Why don’t we embrace these members instead? Why don’t we listen and love? Why don’t we offer spiritual encouragement and emotional support while they sift, and sort, and heal? Just as God is not damaged by those who don’t believe in Him, truth is not diminished by honest questions.
I admit, there are things in the Latter-day Saint doctrine and policies that I wonder about. For example, one of the issues that kept me from fully embracing the gospel as a teen was I could never quite comprehend why good men of color were excluded from the priesthood. Fortunately, that is now a non-issue, but as I watch my beautiful grandsons who have much more than “one drop” of color in them, I wonder why it ever was.
I still find things that I wonder about and that bother me a little and ruffle my personal feathers. Things that cause pain for people I love. There have been times when I’ve been offended by leaders who should have protected me. Times when my pain has been minimized by those who should have comforted me, when my trials and doubts have been trivialized by those who should have lovingly counseled me.
But I stay in this church, and I consciously and willingly set these things aside because of the overwhelming testimony I have of God’s love for me; of the Savior Jesus Christ’s investment in my eternal well-being; and the absolute firm belief I have in the truthfulness of the Book of Mormon.
As I’ve heard other like-minded people ask, “Where else would I go?” No other religion (and yes, I investigated a few many years ago) has offered me the simple beauty I find in the Book of Mormon, nor the surety of God’s personal awareness of me as an individual. When I pray, the God of my understanding, the God of my heart, hears and answers me. He tells me that I’m exactly where He wants me to be—a member of The Church of Jesus Christ of Latter-day Saints. A Mormon.

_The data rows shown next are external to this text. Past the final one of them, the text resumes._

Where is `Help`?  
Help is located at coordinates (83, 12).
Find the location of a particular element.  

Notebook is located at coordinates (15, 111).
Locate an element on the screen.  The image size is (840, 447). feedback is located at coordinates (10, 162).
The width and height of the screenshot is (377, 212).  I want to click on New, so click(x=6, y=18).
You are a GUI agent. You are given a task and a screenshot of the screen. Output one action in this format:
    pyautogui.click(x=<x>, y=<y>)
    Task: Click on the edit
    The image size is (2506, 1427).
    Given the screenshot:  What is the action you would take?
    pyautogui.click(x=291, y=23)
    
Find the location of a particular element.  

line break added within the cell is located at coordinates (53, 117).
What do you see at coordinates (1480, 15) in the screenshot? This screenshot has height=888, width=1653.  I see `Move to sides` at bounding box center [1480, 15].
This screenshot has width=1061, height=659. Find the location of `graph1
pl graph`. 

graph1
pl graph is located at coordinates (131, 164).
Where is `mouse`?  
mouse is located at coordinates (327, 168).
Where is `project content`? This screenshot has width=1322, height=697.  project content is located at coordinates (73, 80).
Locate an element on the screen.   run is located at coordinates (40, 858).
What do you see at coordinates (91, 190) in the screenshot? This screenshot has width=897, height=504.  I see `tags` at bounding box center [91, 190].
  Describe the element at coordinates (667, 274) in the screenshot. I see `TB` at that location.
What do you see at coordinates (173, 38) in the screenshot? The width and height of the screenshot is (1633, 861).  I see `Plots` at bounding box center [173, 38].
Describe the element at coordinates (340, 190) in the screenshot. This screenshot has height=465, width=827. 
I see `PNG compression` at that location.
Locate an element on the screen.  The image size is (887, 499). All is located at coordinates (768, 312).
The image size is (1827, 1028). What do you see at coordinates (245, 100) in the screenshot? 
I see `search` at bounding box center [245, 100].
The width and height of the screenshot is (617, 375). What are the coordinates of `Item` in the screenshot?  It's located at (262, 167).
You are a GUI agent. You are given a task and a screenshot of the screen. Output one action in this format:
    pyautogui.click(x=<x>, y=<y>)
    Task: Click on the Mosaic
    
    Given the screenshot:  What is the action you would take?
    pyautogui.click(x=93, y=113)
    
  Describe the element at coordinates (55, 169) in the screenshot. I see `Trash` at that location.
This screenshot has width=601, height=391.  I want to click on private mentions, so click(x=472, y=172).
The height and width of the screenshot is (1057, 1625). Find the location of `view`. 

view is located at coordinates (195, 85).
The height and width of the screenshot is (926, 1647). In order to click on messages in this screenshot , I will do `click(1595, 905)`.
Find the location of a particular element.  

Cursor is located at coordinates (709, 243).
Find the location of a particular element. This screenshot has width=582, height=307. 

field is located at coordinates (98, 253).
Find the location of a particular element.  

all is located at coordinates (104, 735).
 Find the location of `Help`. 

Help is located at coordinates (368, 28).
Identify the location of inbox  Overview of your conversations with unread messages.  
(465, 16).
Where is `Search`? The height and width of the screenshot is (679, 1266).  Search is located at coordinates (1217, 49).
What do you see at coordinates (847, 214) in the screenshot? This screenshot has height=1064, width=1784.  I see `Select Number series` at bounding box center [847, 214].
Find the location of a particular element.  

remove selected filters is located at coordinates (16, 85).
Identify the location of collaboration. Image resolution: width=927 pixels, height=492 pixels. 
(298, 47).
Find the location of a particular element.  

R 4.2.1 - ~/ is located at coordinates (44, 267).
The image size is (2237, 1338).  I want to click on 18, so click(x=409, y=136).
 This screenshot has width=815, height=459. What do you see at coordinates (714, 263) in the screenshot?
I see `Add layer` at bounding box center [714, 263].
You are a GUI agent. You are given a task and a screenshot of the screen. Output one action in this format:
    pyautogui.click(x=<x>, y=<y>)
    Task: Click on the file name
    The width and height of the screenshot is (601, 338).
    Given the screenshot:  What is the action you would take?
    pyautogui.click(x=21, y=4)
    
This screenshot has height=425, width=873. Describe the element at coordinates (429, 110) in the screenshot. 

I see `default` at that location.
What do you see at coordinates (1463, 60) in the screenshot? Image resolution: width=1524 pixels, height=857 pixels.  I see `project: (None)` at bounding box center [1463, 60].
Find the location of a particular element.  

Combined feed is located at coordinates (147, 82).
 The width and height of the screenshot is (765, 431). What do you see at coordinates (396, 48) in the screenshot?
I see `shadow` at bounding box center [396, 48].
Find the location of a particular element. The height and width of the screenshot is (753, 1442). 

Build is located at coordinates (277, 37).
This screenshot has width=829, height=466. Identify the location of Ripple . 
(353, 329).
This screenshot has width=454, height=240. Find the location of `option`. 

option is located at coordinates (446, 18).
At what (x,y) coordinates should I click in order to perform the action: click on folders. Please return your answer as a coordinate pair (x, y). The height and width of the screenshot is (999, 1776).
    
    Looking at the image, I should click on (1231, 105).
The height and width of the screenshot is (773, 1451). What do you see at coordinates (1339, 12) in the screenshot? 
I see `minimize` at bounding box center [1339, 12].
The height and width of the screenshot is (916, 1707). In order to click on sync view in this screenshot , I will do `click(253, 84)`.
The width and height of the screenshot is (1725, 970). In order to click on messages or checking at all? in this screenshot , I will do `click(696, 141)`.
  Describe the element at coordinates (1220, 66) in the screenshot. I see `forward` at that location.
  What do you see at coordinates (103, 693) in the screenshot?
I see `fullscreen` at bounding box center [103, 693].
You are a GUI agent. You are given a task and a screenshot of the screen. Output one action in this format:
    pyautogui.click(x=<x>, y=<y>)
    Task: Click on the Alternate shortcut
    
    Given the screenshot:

And so I confirm, this is the religion I love. Despite the questions and the injustices and the pain that are always found when mortal men and women interact with each other, this is where I choose to be. This is where I stand. And if the past is any predictor of the future, I can say that no person, no issue, no trial will dissuade me
And believe me, I have trials. The people I love have trials. Each and every one of us has trials. And every day in personal conversation, or on Facebook, or on blogs and websites, my heart is touched by those of us whose trials and issues take us outside the idealized norm of my chosen religion.
In this increasingly interconnected, multi-cultural world, I am often confronted with statements by those in my fellowship of faith that are not only diverse, but in some cases could be interpreted as militant, or even destructive to traditional Mormon doctrine
Sometimes I find that I agree with the content, if not always the delivery.
Sometimes I can see their point, but I vehemently disagree.
And sometimes, for the life of me, I can’t understand why in the world they think and feel the way they do. Their life path is so different from mine that I am tempted to respond like one of my grandchildren likes to say at times, “That makes no sense to me at all!”
But when I pray to this God of my understanding, when I invoke the Atonement of this Jesus the Book of Mormon has taught me to love and worship, the answering Spirit most often tells me to find the good in everyone and celebrate it. It tells me to do my mortal best (which admittedly is rarely the best at all) to love those around me, and to mind my own business.
To those who feel marginalized, minimized, disenfranchised, and unaccepted within the church that I love, I am truly sorry. You are welcome to sit on the pew beside me.
To those who feel you must take an unpopular stand to find understanding and healing, I support you on your path. I believe that God loves an honest heart, and that He will find you and heal you.
To those, including myself, who don’t understand others who see the world so differently, try a little harder. I’ll forgive you, you forgive me, and we’ll muddle through together.
And to all of us, God bless us any way and on our way.